Luzi is constantly tempted into a sumptuous use of metaphor, which is, after all, poetry's most drastic tool…. Some of these early metaphors verge on the gauche and inapposite…. His verbs are invariably set in the third person of the present tense, so they fall past the reader like a series of fixed photographs for him to observe…. But when we pause to make allowances for the precious word order and audacious metaphors, we are still faced by a poet drawing on all his resources of eloquence in an attempt to offer definitive statements about the world…. Often the definition is strong and decisive, but the conclusion that closes off the poem is weak in comparison with it…. The contrast of two possible attitudes to life—the cosmos-defining self-assured individual set against the speculative, self-questioning thinker—is actually made explicit in one of the closing poems of Onore. Two different types of passers-by are seen across wind and rain by a chosen 'just man', who is leaning against a pole, 'expiating the migrations of the world'…. It is not too bold to see this tableau as the first sign of real change in Luzi's poetics. One arm of the signpost is the fisher of eels who 'strides decisively through the quilt of damp'; it points backwards to the first six volumes from La barca to Onore del vero. In these Luzi has always been the principal citizen in a universe which is beautiful but basically familiar. His utterances have issued from a friendly Delphic oracle round the corner, invariably a Florentine street corner, with a spring or summer wind blowing up the road, roses and blossom dangling from the walls, and bright maidens chatting from first-floor balconies. But the other arm of the signpost points diffidently onward to Fondamenti, to the tentative, hesitant world of the 'uomo nuovo del posto'. This new Luzi is the inhabitant of a difficult and alienating world, a world where love affairs crumble into accusation and jealousy, where there are quarrels between old friends at the café and cars race across the polluted suburbs of a big city and stop on high river bridges while their driver contemplates the running water under the parapet.

Perhaps at this point one can borrow two terms from Barthes's S/Z, and say that the Luzi of this recent poetry is contemporary and essentially scriptible, in contrast with classical, lisible poetry, with its set modes and vocabulary, from which the reader is to draw limited permissible inferences. Luzi's recent work is scriptible (in the Barthesian sense) in that it tacitly invites the reader to collaborate in the arduous task of deciphering human experience on the page. The reader's own hesitations, his pauses to guess or interpret, if only to check a previous meaning or look ahead, are already paralleled in the writer's undogmatic presentation and informal technique. (pp. 334-36)

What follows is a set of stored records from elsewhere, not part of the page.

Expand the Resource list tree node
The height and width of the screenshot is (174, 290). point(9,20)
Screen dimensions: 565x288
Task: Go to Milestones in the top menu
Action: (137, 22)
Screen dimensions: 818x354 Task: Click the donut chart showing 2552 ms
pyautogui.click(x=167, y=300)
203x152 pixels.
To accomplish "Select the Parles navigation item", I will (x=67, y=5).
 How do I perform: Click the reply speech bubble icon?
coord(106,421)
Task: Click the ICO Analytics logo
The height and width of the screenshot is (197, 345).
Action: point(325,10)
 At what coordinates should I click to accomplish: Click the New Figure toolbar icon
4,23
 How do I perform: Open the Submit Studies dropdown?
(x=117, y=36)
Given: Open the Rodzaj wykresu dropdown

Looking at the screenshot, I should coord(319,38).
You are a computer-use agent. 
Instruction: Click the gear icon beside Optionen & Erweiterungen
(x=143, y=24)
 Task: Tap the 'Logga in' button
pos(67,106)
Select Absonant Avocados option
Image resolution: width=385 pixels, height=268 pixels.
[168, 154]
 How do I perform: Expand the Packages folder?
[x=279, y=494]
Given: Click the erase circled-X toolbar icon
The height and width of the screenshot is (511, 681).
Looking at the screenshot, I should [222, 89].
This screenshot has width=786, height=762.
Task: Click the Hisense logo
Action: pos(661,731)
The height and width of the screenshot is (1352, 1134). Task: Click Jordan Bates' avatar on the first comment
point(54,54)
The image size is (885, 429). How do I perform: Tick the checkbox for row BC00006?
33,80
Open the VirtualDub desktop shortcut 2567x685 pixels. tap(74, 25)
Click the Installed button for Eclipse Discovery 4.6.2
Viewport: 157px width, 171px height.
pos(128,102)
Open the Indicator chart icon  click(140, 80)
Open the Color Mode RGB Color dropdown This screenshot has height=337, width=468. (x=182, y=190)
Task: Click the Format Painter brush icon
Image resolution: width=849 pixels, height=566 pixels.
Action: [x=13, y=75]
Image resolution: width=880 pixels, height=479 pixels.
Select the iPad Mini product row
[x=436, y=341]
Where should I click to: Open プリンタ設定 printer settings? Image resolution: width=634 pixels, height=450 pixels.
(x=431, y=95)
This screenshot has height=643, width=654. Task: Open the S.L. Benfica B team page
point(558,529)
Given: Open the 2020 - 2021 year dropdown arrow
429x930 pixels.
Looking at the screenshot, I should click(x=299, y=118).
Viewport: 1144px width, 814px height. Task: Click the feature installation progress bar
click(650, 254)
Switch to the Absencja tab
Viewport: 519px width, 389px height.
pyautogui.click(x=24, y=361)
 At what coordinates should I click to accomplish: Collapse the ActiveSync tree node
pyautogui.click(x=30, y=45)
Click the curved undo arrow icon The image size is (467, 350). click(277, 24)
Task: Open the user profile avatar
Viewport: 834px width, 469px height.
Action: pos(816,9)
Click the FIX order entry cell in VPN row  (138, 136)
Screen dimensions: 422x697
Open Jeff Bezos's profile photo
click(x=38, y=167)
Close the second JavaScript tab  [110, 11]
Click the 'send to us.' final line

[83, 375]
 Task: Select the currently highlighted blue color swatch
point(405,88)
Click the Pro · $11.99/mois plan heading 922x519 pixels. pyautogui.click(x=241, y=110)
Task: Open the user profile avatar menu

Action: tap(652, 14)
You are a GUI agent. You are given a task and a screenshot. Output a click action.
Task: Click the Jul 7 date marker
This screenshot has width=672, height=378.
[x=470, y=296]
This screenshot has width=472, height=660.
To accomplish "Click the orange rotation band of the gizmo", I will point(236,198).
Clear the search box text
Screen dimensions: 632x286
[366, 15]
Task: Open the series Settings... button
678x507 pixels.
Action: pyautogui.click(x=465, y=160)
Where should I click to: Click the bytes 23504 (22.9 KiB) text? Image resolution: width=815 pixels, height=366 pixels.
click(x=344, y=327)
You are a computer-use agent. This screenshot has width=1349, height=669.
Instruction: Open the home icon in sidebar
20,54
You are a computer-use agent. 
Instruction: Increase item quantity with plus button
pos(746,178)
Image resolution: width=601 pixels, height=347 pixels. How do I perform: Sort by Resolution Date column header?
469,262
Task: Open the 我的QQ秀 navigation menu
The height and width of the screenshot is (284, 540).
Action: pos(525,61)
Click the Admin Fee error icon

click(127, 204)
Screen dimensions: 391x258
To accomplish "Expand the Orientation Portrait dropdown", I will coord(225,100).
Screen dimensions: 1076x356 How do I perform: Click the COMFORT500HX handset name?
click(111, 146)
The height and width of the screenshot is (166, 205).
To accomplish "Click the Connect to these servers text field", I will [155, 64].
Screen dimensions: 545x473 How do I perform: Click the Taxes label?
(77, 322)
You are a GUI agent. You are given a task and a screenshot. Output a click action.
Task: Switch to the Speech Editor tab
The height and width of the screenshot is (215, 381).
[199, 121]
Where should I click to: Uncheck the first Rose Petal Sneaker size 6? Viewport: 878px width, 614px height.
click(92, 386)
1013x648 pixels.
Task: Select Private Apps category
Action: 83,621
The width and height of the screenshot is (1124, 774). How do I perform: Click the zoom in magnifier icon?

[His earlier poems] were varied and elegant, but ultimately bound by the author's fascination for saying the last word: by rich metaphorical declamation and the conflict of hard and fast categories such as youth/age, dolore/speranza, and life against death. They were eminently lisible, hermetic poems par excellence. Therefore to readers who knew this writer's work well there was a clear shock in, for example, the first four lines of 'Tra notte e giorno', the fifth poem in Nel magma…. Everything in these opening lines is an invitation to the reader to grasp an active role while the poet's own ego is presented as forlorn and insecure; this authorial aporia can be felt as it piles up in the swelling and contracting, concertina-like clauses of 'Ménage', the seventh poem in Nel magma, where the uneven progress of the lines effectively portrays the poet's intellectual grappling with an inscrutable adversary…. (pp. 336-37)

In Fondamenti … diffidence towards verbalization is turned into a positive asset of the poetry. (p. 337)

Yet this afasia invades the heart and the sleeping mind as well as the writer's intellect: it is not just an inability to coordinate tongue and brain. The supremely beautiful opening of the first long poem, 'Il pensiero fluttuante della felicità', brings this out clearly…. What is new is the relaxed syntax of the constructions. The lines and half-lines are put together with studied casualness, suggesting the free-associating characteristic of neurosis and the onslaught of fresh ideas couched as pangs of doubt. (pp. 337-38)

There is a kind of poetry which says what it means explicitly, and another which conveys its meaning by rhythm, structure and sound. The recent Luzi falls uncompromisingly into this latter category. Allied to his diffidence towards authority and definition, in Fondamenti there is displayed a profound distrust for semantic functions, a vote of no-confidence in the mere power of words as a repository for meanings. Thus when Luzi wishes to express the casualness of his love relationship, or rather its air of provisional openness, his frank disponibilité to any intellectual direction which may be imposed by a speculative mind, he keeps using what might be termed Eliot's 'specification' 'not A etc., but B', a construction in which the air of speculative exploration is emphasized by the locking together of nouns without main verbs…. But the device will undergo an injection of intensity: in Fondamenti it has been transformed into a triumphant literary evasion, which colours all the phrases that are passed through it with the idea of alternativeness and hence renewed potentiality. Far from being an authority, the poet is a balancer of possibilities. He offers a scriptible verse, and it is the reader who discriminates and holds the scales…. (pp. 338-39)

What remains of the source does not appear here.